De acordo com a polícia, a escolha de sediar as operações criminosas em Portugal, mas direcionando os golpes apenas para pessoas no Brasil foi intencional.
"Uma vez que eles estavam sediados em Portugal e todas as vítimas estavam localizadas apenas no Brasil, as autoridades portuguesas ficavam de mãos atadas, pois sem vítimas para comprovar as alegações, a investigação ficava obstaculizada", afirmam.
A investigação diz que a escolha de atuar apenas com brasileiros também se baseou na expectativa de que a polícia do Brasil jamais conseguiria alcançá-los. "Eles sabiam que caso atuassem contra cidadãos portugueses, de outros países da União Europeia ou dos EUA, a operação teria sido desarticulada com maior facilidade."
O líder da organização criminosa seria um cidadão da República Tcheca residente em Portugal. Mesmo depois de saber da investigação, a polícia diz que o homem continuou expandindo o esquema, "abrindo outros três escritórios e contando com mais de 150 brasileiros contratados".
As autoridades afirmaram que a quadrilha se inspirava no modus operandi relatado no filme "O Lobo de Wall Street".
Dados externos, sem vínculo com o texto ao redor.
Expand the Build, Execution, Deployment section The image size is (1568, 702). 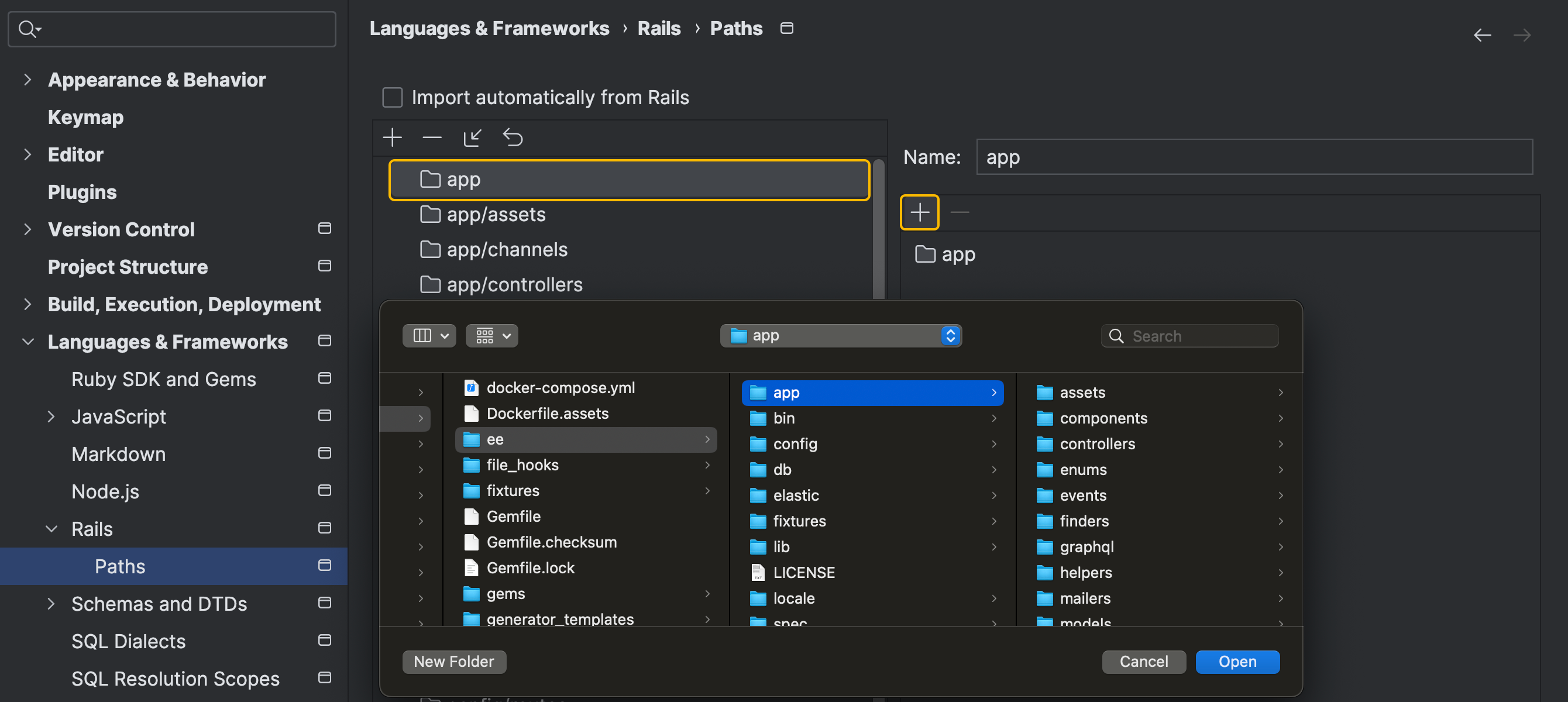coord(27,304)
"A investigação obteve diversas provas do ambiente sociopático existente dentro da empresa. A figura de Jordan Belfort [protagonista de O Lobo de Wall Street] era venerada. Em festas da empresa havia premiações aos melhores vendedores e grande ostentação de riqueza. Nos grupos de WhatsApp, gerentes incentivavam os vendedores a verem o filme e eram sistematicamente induzidos ao mesmo comportamento. O lema da companhia era: Pensem em vocês e em suas famílias, esqueçam as vítimas", diz a polícia.
Para desbaratar as operações do grupo, as autoridades brasileiras contaram com auxílio da Polícia Judiciária e do SEF (Serviço de Estrangeiros e Fronteiras) de Portugal.
Uma das técnicas utilizadas pela Polícia Civil foi justamente inspirada nas ações dos criminosos. Os policiais também usaram o software para driblar o identificador de chamada e simular que estavam ligando de números de telefone portugueses. "Isso fazia com que os funcionários da empresa atendessem às ligações da polícia, oportunidade em que eram intimados a prestar esclarecimentos via videoconferência."
A partir dos depoimentos, as autoridades brasileiras montaram o quebra-cabeças do esquema fraudulento.
Em nota, o SEF, órgão migratório de Portugal, afirma que os três brasileiros detidos, serão apresentados ao Tribunal da Relação de Lisboa para o primeiro interrogatório judicial e para aplicação de medidas com vista à extradição.